As for this problem the Re_\lambda depends implicitly on the time of the observation Re_\lambda, the whole might be summarised to $$\Pi_e = f(Re_\lambda(t))$$

In Fig.2 we can identify the turbulence lifetime t_\ell where the Reynolds number starts to drop close to t / \tau \approx 10^{-1} where Re_\lambda \approx 16.
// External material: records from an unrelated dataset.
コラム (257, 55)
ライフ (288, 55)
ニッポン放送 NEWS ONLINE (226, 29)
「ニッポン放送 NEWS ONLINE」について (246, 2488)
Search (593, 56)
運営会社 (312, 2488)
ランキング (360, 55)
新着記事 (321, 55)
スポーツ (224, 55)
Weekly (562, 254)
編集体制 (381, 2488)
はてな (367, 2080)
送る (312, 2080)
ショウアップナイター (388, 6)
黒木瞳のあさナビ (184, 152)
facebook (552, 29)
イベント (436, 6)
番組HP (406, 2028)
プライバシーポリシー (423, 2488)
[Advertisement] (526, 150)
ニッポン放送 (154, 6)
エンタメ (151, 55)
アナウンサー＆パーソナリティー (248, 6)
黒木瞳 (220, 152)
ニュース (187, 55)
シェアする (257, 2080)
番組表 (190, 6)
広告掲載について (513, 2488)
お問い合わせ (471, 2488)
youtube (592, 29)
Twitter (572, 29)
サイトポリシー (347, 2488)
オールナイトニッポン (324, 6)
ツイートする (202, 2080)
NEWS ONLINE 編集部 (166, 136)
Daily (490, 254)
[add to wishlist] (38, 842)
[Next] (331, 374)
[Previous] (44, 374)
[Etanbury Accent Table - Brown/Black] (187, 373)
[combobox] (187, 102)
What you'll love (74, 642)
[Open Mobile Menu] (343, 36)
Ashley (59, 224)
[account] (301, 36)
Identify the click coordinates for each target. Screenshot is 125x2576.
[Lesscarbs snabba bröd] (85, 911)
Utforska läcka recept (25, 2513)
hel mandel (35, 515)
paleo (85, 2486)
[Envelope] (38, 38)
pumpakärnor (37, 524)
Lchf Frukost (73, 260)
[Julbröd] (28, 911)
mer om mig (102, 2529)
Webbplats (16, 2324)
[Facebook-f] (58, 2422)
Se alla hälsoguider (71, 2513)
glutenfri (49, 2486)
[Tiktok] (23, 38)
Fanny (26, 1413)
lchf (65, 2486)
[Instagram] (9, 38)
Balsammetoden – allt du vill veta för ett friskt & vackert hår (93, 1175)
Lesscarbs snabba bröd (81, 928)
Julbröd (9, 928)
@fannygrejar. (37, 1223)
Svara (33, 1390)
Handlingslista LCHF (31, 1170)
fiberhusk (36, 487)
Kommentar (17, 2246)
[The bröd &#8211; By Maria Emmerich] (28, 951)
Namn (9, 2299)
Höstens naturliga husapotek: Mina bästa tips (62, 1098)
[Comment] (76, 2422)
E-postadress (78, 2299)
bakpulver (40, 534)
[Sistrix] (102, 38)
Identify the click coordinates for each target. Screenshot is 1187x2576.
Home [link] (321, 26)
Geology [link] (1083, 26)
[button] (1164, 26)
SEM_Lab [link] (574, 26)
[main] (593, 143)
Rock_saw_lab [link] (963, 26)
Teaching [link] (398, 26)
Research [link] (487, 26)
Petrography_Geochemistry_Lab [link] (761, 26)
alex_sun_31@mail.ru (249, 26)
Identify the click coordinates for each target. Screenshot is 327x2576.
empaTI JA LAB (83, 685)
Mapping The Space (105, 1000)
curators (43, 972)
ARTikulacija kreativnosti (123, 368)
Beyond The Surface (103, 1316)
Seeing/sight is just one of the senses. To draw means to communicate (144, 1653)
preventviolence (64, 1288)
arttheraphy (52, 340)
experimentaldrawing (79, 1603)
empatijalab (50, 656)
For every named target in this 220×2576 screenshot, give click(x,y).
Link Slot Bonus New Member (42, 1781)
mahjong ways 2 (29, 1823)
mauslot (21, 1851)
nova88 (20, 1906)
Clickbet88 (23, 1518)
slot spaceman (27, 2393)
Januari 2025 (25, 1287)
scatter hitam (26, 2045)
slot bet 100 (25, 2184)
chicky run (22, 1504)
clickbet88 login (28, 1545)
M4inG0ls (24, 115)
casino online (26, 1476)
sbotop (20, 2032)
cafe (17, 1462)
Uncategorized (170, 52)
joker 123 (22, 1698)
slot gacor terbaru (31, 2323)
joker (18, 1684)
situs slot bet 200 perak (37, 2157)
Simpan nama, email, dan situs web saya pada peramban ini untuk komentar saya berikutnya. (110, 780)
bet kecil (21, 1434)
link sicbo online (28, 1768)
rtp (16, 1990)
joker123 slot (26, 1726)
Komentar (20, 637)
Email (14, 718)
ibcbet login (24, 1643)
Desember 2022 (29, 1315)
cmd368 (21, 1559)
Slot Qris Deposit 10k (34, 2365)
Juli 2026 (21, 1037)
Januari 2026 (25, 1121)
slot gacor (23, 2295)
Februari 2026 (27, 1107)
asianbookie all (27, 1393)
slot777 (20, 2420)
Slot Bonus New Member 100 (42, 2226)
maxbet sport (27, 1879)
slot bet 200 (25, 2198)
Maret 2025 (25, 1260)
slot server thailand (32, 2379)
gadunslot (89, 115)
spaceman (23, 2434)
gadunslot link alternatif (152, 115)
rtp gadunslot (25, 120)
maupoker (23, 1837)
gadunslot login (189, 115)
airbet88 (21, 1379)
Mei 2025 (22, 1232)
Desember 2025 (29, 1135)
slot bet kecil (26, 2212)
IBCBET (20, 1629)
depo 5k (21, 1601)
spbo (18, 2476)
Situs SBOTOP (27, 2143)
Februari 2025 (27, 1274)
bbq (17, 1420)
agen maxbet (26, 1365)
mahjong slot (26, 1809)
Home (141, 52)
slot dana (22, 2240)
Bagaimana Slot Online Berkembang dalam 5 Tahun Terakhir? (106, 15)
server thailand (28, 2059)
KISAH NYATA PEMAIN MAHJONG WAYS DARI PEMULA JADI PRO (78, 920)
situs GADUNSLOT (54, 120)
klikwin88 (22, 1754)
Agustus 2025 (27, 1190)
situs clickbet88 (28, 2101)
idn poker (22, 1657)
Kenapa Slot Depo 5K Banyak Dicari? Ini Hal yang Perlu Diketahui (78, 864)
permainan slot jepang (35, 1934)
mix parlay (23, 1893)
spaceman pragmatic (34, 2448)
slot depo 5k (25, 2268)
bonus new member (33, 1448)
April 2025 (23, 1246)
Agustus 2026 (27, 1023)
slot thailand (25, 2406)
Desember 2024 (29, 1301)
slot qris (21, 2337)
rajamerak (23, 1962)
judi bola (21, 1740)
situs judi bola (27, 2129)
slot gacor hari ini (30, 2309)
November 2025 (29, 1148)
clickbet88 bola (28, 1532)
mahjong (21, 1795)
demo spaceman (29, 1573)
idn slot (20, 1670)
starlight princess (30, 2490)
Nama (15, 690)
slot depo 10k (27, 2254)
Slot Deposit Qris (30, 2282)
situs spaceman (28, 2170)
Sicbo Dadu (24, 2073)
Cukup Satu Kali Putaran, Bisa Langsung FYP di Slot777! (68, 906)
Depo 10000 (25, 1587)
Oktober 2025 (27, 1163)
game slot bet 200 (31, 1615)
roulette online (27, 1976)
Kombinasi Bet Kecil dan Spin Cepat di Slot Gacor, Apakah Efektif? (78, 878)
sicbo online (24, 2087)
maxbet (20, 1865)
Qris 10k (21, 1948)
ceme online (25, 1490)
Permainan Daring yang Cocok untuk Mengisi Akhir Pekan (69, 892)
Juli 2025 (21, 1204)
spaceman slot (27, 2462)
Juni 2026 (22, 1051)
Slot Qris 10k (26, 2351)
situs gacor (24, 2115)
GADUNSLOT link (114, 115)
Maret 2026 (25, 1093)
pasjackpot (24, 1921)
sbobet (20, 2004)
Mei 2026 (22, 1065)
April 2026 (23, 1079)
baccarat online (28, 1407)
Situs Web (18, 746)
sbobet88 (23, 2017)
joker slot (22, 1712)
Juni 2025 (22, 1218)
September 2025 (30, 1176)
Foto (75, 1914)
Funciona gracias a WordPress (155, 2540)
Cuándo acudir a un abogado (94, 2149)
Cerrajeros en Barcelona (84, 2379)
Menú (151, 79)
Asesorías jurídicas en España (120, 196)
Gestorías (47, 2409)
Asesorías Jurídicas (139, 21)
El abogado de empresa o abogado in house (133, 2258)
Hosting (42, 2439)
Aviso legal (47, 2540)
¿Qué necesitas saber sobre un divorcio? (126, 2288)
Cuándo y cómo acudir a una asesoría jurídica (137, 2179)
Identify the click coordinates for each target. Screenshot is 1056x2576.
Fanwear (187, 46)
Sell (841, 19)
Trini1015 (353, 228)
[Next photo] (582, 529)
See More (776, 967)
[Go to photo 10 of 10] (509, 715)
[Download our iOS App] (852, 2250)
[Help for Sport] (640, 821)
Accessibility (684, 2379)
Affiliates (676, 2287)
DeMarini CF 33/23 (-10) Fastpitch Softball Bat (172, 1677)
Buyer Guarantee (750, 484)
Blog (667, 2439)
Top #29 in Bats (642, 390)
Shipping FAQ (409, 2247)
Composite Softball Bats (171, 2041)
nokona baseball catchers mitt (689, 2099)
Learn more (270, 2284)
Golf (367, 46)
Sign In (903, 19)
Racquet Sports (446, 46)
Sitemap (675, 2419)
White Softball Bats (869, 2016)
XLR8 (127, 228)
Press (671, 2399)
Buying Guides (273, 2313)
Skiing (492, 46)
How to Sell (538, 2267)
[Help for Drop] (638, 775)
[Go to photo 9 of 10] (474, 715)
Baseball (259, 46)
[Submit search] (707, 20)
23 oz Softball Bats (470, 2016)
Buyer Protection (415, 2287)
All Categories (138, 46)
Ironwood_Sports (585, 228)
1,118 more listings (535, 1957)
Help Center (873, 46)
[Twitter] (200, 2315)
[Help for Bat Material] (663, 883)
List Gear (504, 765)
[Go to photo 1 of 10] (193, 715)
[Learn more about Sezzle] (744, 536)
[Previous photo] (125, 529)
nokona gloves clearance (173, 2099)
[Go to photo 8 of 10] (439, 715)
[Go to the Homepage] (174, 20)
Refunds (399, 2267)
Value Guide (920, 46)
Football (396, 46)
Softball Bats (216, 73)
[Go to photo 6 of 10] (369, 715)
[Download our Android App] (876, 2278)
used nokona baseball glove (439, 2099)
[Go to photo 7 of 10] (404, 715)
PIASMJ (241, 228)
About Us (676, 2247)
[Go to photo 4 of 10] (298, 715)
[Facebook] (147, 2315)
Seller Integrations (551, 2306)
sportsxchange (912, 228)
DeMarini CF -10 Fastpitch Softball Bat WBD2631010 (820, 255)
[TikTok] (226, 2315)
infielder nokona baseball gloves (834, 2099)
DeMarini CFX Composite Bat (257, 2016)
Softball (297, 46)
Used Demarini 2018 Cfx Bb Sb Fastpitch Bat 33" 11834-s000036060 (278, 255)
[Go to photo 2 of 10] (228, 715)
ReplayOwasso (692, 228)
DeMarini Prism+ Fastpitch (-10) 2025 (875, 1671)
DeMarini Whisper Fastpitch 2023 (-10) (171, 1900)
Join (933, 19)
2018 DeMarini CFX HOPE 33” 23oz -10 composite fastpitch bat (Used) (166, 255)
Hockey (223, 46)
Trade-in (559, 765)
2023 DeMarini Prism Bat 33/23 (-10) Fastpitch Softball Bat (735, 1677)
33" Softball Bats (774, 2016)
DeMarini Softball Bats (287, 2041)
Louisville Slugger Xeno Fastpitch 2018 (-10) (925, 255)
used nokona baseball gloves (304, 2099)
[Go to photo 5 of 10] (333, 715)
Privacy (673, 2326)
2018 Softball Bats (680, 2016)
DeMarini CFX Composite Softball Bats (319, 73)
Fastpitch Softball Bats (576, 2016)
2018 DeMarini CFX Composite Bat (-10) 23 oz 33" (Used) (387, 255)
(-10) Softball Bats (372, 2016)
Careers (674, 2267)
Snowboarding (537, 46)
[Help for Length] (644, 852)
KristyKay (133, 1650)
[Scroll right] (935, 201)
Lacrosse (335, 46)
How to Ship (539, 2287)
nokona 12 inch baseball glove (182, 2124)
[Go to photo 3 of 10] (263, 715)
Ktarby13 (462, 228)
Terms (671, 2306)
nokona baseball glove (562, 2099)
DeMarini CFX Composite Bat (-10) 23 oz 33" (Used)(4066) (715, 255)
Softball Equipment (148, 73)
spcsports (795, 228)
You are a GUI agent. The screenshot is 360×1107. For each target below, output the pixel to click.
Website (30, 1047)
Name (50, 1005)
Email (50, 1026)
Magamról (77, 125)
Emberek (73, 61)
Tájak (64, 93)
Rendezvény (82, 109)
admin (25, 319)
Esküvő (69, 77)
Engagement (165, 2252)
Figure 1. Time dependence of the Taylor-Reynolds number for freely decaying turbulence

From further considerations and from experience one may derive that also for the dimensionless decay time t_\ell / \tau there should be for high Reynolds numbers a Reynolds number independent limit, which is according to [Lohse]: $$\Pi_{t, max} = 0.18$$ For the garage benchmark this would yield approximately one minute after the release end for the turbulence lifetime.

Again, these findings are based on the assumptions of free and isotropic turbulence. Deviations for the garage example are the wall effects of the roof and the influence of the gravitation.

After the turbulent regime only the molecular diffusion remains.